*Prompt:* When the line containing "Given: Click the Champion column header" is found in the data below, copy it and each line after it through the line containing "Screen dimensions: 613x405", exactly and with no others.

*Data excerpts:*
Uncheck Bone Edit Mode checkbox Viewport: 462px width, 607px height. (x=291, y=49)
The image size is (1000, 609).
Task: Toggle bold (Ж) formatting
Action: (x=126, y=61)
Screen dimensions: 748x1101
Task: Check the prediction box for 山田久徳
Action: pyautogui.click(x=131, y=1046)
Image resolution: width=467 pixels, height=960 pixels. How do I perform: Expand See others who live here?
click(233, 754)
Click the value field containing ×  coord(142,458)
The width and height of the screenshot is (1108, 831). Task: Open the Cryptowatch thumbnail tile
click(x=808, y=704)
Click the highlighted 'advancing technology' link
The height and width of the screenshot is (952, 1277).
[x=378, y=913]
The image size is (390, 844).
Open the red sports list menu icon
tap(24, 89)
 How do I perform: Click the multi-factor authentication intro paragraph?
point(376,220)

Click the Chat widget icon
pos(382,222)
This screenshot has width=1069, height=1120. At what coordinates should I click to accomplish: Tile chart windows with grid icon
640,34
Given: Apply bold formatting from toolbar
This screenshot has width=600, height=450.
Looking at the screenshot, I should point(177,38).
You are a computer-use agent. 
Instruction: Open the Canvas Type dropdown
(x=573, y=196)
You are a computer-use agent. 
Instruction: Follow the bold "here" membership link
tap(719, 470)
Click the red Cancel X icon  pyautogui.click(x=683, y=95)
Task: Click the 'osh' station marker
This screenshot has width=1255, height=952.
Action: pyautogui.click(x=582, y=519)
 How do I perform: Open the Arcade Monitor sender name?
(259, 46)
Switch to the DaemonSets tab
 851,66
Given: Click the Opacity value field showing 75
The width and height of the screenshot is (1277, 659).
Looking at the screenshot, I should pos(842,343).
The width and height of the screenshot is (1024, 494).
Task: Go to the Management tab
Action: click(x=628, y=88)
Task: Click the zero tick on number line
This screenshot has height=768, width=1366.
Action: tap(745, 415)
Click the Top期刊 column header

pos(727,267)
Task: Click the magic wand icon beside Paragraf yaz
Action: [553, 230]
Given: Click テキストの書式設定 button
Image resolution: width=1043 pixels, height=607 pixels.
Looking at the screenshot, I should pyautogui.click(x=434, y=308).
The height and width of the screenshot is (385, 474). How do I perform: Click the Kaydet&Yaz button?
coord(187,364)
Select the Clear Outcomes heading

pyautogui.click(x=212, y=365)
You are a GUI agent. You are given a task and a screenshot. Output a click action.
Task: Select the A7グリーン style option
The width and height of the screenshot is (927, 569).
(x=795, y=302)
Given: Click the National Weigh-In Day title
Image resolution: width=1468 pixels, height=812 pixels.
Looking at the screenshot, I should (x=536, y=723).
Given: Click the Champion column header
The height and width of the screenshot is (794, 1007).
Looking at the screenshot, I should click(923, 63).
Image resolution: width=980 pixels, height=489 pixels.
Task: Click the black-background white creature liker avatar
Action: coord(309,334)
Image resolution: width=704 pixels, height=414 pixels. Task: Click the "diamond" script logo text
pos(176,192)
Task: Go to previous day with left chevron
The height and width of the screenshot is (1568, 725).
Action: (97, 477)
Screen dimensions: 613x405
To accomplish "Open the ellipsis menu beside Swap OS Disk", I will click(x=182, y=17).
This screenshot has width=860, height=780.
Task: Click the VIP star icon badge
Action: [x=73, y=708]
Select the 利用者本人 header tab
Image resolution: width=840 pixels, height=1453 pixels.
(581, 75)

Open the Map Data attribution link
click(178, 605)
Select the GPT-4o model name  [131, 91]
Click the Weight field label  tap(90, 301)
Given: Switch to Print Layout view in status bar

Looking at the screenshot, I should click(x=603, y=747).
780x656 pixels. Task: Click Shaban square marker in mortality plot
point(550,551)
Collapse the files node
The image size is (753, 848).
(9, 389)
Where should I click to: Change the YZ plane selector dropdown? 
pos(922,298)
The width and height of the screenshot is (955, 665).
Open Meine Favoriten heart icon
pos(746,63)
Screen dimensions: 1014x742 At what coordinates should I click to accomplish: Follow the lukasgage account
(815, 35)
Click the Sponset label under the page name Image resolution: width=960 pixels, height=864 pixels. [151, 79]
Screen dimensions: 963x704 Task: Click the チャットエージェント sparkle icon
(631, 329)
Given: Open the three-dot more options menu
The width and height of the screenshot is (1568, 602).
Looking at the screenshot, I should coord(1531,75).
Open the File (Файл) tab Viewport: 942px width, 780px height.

*Answer space:*
Given: Click the Champion column header
The height and width of the screenshot is (794, 1007).
Looking at the screenshot, I should click(923, 63).
Image resolution: width=980 pixels, height=489 pixels.
Task: Click the black-background white creature liker avatar
Action: coord(309,334)
Image resolution: width=704 pixels, height=414 pixels. Task: Click the "diamond" script logo text
pos(176,192)
Task: Go to previous day with left chevron
The height and width of the screenshot is (1568, 725).
Action: (97, 477)
Screen dimensions: 613x405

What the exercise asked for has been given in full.